Rudolph Friedrich Carl Suhrlandt (19 December 1781, in Ludwigslust – 2 February 1862, in Schwerin) was a German portrait painter and lithographer.

== Biography ==
His father, Johann Heinrich Suhrlandt, was a court painter for Grand Duke Fredrick Francis I of Mecklenburg. His first art lessons came from his father. In 1799, he became a student at the Dresden Academy of Fine Arts, with a royal scholarship and a recommendation from Christian Daniel Rauch. His teachers there included Johann Eleazar Zeissig and Josef Grassi.

In 1803, he moved to Vienna to take classes at the Academy of Fine Arts with Heinrich Füger.

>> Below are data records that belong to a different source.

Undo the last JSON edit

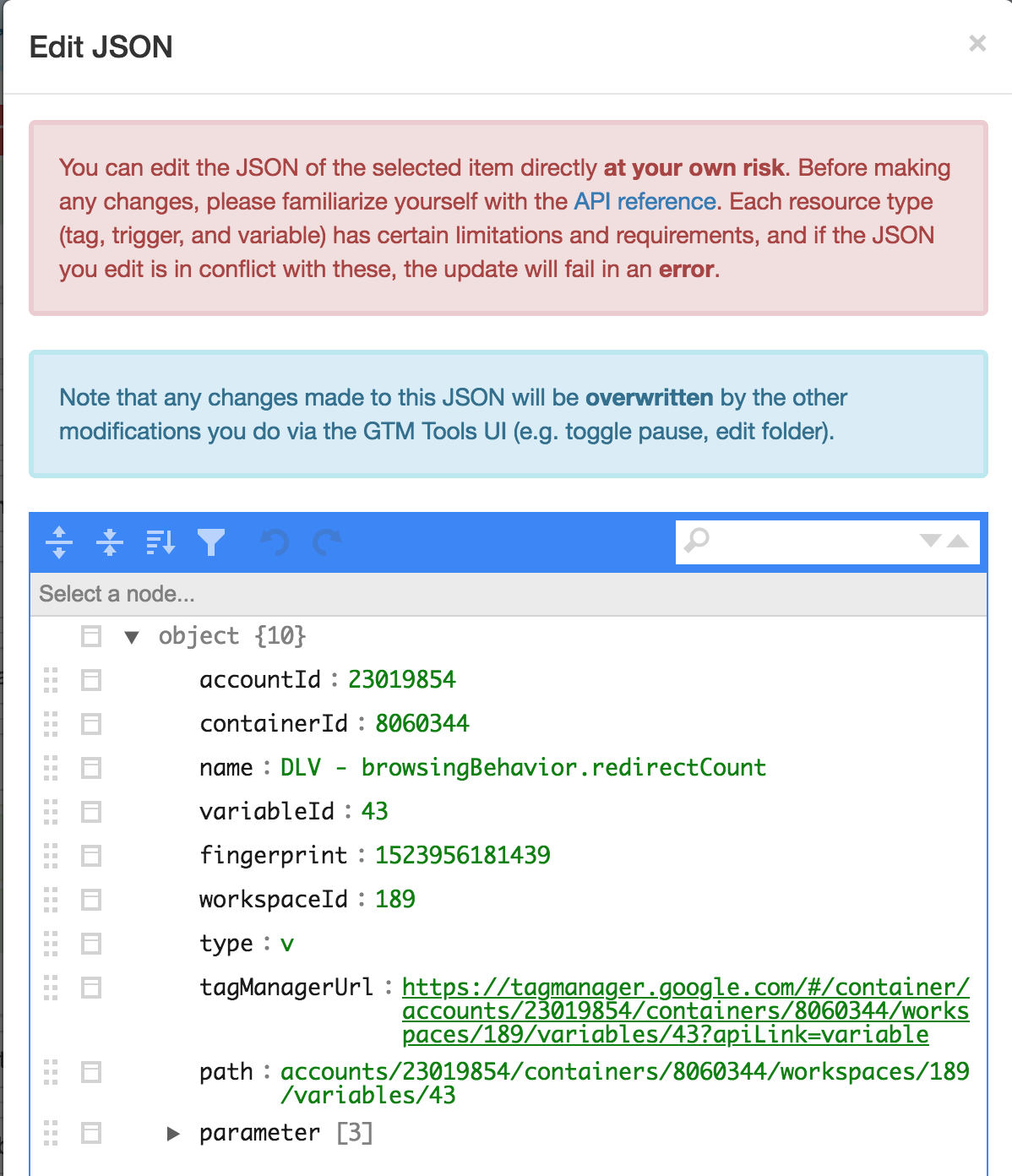(x=275, y=542)
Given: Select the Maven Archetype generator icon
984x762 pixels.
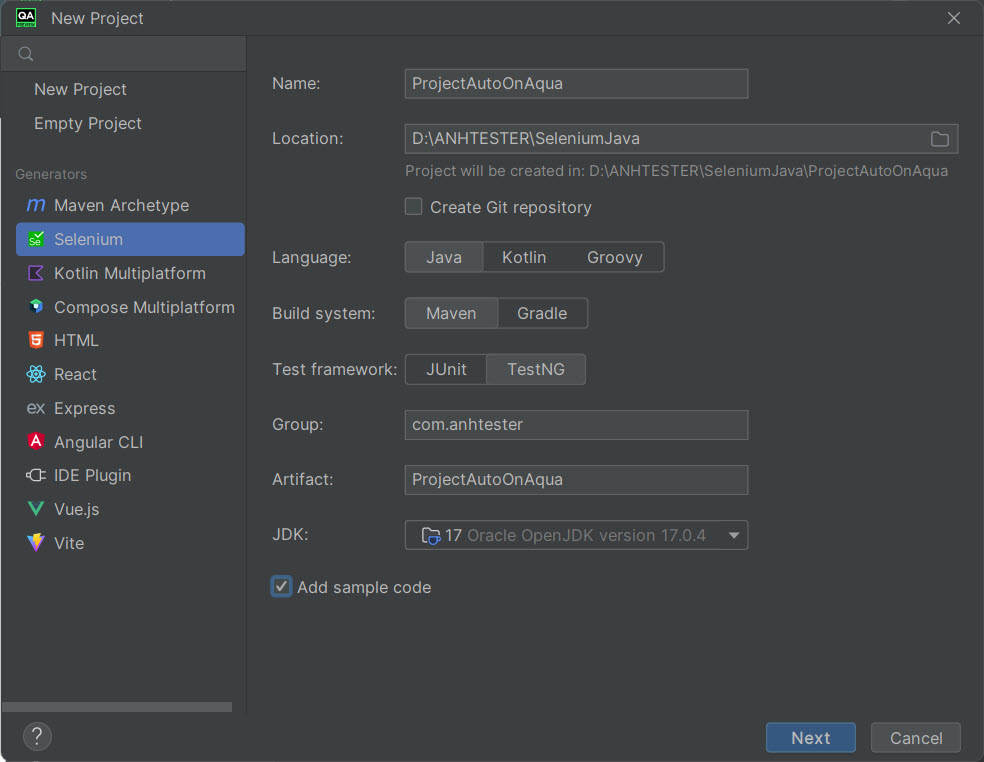Looking at the screenshot, I should coord(36,205).
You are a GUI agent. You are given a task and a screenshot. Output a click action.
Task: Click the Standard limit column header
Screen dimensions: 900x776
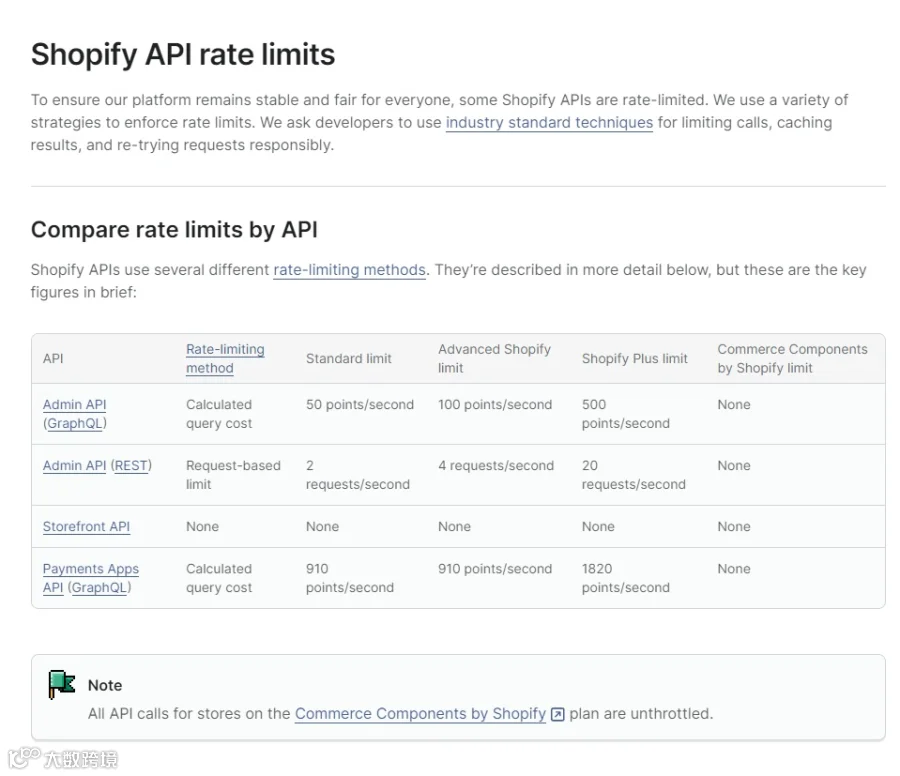tap(348, 359)

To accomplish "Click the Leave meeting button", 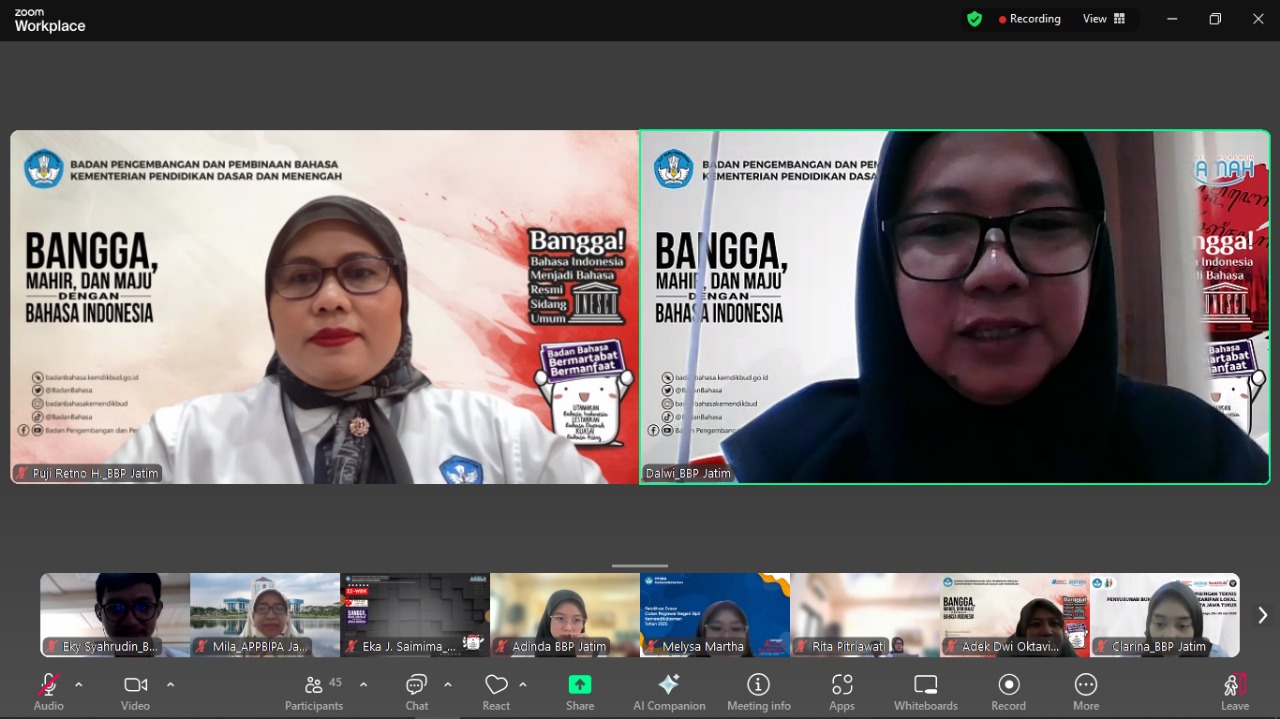I will point(1235,691).
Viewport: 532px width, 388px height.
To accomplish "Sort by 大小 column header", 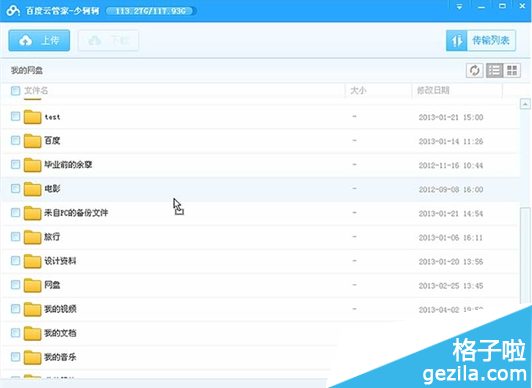I will point(358,91).
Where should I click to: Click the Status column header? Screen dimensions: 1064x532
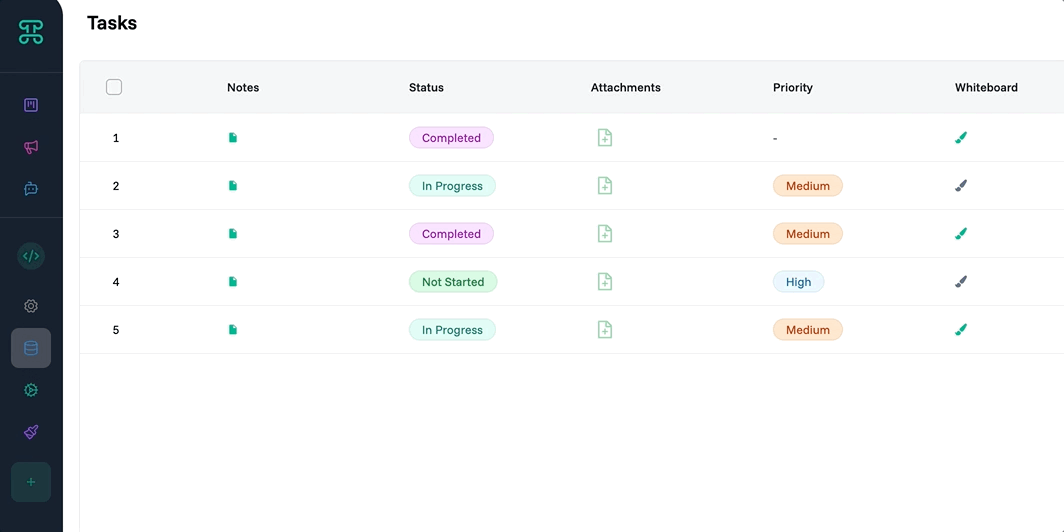click(x=426, y=88)
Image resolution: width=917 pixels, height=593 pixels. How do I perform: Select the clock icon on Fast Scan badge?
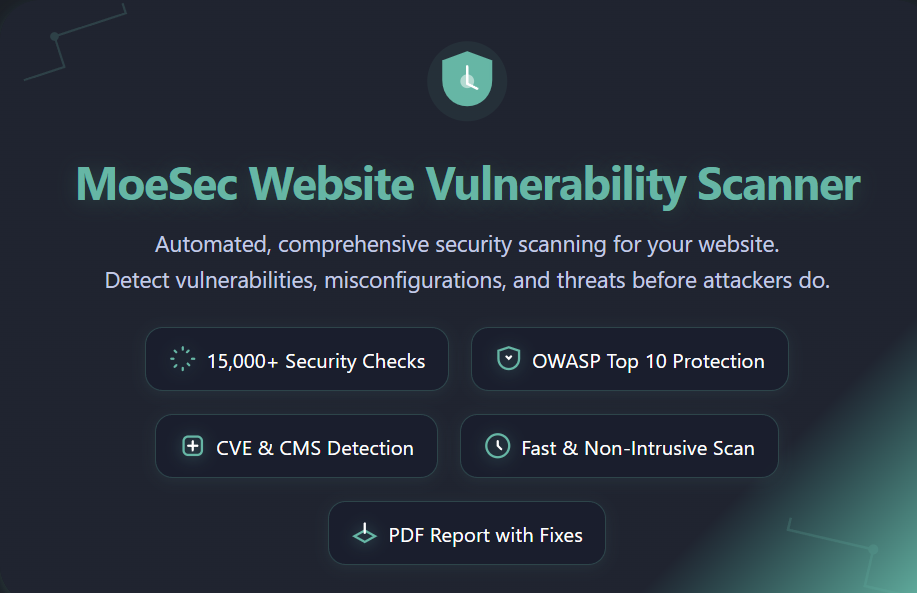[497, 446]
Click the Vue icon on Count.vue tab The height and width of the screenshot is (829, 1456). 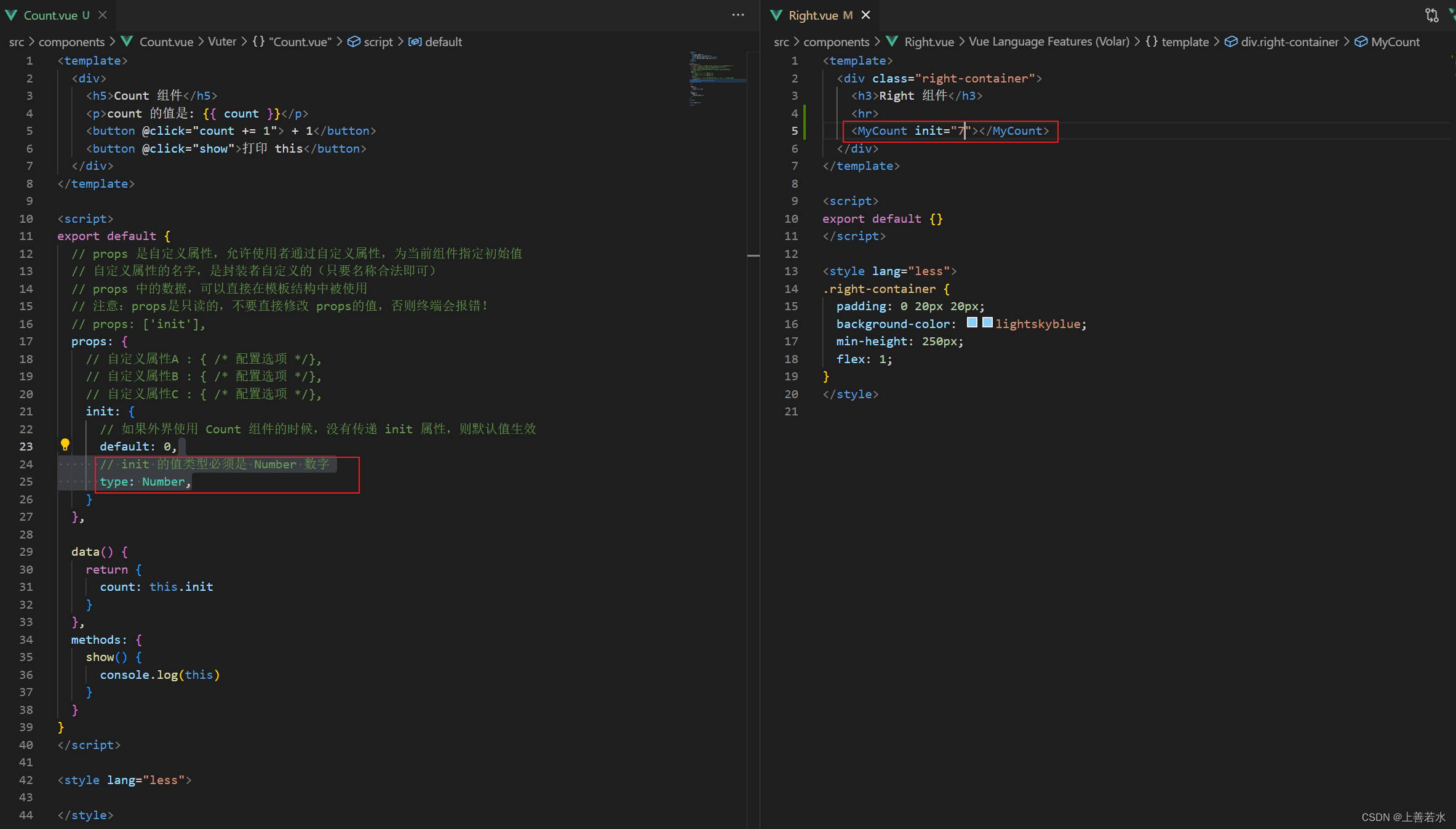coord(11,15)
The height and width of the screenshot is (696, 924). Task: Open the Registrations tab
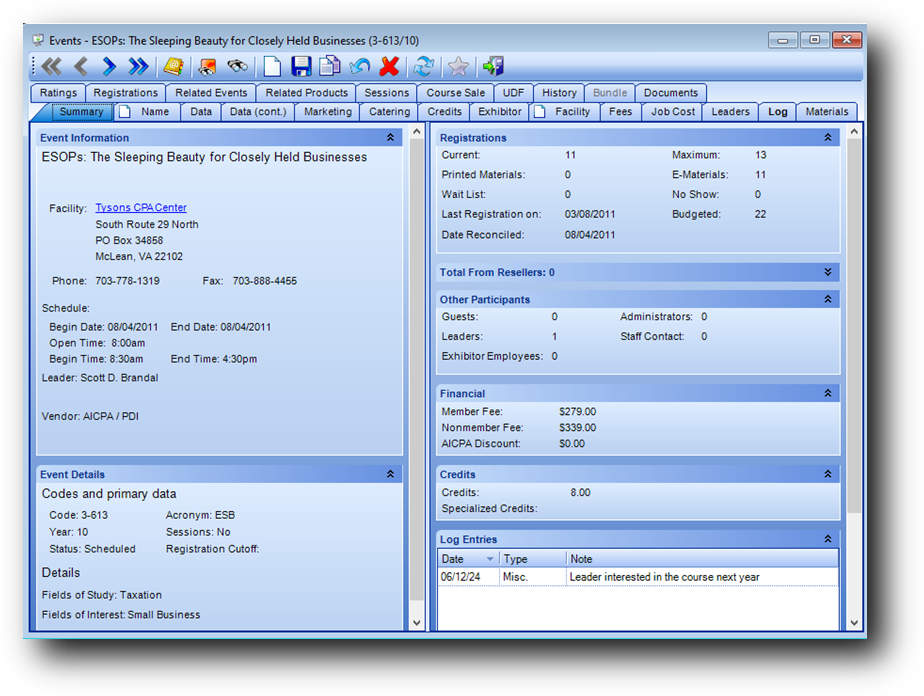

There, he acquainted himself with the writings of Johann Joachim Winckelmann on Classical art and came under the influence of Antonio Canova. He also established his reputation by producing portraits of Polish and Russian aristocrats. In 1808, he went to Rome, where he joined the Guild of Saint Luke and associated with the "Deutschrömer" (Germans residing in Rome). Over one-hundred of his drawings from this period are in the Kupferstichkabinett Berlin.

By 1816, he was back in Mecklenburg, where he joined his father as a court painter. The following year, he was awarded the title of Professor. His contract allowed him to travel for several months every two years, which he took advantage of to visit Stockholm, Saint Petersburg and London. From 1822 to 1844, he sporadically lived in Bremen, but Mecklenburg remained his home, having built a house there in 1818. He married the lithographer, Wilhelmine Skoglund, in 1824. After 1849, they lived in Schwerin. His son, Carl Suhrlandt, also became a painter. His daughter, Pauline Soltau, was a concert violinist as well as a painter.

== Writings ==
- Aphorismen über die bildenden Künste, durch Beispiele erläutert. (Aphorisms in the Visual Arts Explained, with Examples), Sandmeyer (1857) 94 pgs.